As a traditional employee, a company truck driver doesn’t usually get to claim losses on her federal tax return, as an independent contractor or self-employed worker is able to do. The driver can still claim unreimbursed expenses directly related to her work requirements, provided the truck driver has sufficient deductions to meet the IRS’ requirements for miscellaneous business expenses.
Miscellaneous Deduction Rules
Traditional employees, including company truck drivers, must itemize eligible business expenses to claim these deductions on their federal tax returns. The IRS requires a taxpayer to claim these deductions using Schedule A of Form 1040. These deductions must exceed 2 percent of the taxpayer’s adjusted gross income before the IRS will allow any itemized deductions on Schedule A. The IRS will only allow deduction amounts exceeding this 2 percent requirement. For example, a company truck driver earning $30,000 annually must have at least $600 in business expenses to qualify.
Unreimbursed Employer Expenses
A truck driver may have to fuel up her vehicle while making delivery runs throughout the day. An employer may choose to compensate the driver for the cost of refueling the vehicle or may require the driver to pay for the fuel. The truck driver may take a miscellaneous tax deduction using Schedule A of IRS Form 1040 for any unreimbursed costs of working, including paying for fuel for the delivery truck.
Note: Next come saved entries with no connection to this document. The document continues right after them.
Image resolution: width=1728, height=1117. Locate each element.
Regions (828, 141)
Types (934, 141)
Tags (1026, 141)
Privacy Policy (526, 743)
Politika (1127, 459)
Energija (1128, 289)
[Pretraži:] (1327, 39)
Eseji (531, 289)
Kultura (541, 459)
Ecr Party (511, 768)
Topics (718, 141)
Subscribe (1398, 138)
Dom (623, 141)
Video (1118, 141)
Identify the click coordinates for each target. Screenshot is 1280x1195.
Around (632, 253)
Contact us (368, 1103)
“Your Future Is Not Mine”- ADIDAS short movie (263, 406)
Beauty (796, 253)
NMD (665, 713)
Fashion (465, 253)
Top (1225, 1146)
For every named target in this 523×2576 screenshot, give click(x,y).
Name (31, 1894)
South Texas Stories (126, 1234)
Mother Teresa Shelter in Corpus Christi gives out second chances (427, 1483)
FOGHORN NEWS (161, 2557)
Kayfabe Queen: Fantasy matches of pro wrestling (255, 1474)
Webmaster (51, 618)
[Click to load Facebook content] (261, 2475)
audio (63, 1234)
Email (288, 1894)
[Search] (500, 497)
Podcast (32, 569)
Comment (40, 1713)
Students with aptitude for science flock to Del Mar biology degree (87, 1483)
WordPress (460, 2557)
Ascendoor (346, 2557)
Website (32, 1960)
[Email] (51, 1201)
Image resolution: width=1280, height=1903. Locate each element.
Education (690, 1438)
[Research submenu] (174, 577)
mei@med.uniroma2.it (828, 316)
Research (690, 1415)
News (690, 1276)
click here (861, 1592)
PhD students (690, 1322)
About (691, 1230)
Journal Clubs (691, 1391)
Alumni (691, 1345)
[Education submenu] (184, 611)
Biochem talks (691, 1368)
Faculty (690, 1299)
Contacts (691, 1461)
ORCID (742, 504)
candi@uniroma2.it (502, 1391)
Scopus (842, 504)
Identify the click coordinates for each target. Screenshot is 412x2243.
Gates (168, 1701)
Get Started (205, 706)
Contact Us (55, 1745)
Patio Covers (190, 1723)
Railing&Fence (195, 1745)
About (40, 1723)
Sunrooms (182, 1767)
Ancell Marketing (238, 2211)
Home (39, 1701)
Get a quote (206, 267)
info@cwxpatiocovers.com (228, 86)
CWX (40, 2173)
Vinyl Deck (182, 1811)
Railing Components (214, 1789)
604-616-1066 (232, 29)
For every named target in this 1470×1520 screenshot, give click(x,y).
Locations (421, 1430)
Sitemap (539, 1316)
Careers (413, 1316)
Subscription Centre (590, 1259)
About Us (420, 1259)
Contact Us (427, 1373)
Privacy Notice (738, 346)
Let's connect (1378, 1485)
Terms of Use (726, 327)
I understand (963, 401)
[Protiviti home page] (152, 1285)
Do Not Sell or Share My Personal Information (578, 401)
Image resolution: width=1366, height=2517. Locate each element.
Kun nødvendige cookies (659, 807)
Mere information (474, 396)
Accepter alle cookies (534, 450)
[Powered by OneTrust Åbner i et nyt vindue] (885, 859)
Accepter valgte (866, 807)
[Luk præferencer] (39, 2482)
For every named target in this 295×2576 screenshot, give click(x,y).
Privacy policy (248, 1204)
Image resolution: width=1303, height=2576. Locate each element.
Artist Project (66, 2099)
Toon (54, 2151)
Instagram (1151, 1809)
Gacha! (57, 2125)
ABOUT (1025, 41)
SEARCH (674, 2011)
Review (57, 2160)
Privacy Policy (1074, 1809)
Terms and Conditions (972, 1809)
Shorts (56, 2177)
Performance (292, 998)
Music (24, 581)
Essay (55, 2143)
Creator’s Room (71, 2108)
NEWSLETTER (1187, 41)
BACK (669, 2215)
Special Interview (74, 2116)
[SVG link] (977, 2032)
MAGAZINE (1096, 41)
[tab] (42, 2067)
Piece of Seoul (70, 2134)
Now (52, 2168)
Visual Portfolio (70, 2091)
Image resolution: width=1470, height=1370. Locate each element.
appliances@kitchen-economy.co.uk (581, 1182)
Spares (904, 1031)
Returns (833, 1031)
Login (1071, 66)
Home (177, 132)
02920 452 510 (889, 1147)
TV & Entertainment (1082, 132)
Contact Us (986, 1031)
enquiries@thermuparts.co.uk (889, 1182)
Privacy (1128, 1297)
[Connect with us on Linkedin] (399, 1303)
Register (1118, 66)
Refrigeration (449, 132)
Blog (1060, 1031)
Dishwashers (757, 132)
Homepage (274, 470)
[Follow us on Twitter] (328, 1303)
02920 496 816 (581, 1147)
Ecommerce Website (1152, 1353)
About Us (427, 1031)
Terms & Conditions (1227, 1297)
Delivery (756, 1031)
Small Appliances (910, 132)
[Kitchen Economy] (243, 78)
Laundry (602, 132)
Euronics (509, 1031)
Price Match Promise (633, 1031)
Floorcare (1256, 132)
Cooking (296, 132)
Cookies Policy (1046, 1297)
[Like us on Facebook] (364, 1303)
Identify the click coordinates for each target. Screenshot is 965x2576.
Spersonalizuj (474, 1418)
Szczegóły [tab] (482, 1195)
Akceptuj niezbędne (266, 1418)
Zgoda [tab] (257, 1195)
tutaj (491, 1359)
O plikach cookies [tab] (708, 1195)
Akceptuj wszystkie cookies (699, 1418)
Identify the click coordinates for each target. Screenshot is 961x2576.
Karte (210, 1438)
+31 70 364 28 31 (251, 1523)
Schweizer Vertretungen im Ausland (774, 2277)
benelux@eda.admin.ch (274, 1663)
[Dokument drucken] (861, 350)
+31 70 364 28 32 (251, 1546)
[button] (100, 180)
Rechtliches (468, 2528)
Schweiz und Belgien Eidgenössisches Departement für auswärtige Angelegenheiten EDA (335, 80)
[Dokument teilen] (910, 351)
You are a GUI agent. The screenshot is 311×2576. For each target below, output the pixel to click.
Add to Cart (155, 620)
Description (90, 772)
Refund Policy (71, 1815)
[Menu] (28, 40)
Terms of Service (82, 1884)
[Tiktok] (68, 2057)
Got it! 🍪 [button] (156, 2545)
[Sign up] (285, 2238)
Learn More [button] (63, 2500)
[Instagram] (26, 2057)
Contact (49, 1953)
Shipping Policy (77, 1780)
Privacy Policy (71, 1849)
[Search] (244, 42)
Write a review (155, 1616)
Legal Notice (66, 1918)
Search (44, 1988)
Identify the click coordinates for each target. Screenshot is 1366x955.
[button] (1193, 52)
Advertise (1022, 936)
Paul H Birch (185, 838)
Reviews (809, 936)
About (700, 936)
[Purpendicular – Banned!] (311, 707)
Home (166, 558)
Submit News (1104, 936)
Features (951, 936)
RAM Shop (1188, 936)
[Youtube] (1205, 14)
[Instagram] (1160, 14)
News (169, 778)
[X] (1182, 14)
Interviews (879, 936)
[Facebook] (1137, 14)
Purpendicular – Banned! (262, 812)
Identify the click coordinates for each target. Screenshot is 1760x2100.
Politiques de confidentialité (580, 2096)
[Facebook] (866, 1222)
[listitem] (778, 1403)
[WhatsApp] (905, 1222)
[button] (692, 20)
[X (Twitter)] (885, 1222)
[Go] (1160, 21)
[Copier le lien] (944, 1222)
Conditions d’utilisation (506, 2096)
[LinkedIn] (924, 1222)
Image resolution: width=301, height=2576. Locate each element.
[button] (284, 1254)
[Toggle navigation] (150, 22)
The driver should save all receipts for unreimbursed fuel costs to make it easier to total the deduction amount at the end of the year.
Continuing Education Requirements
Earning additional certifications to operate commercial grade vehicles may be a requirement for a truck driver’s career and a condition of employment. A driver may deduct the unreimbursed cost of attending required continuing education classes, including tuition and material costs, from his federal tax return. Attending classes from an accredited college, university or technical school may also qualify the truck driver for education tax credits, including the Hope Credit and American Opportunity Credit. A taxpayer does not need to itemize deductions to claim these education credits but should still itemize to directly claim the unreimbursed work expenses.
Working Away From Home
A company truck driver usually has a regular delivery route or a defined area where she makes deliveries for her employer. A driver required to work away from her tax home the geographic location where she regularly does business — may deduct the cost of travel from her federal return. To qualify, the work must be a temporary assignment and require the driver to stay away from home overnight. Eligible travel deductions including the whole cost of hotel stays and up to 50 percent of meals consumed.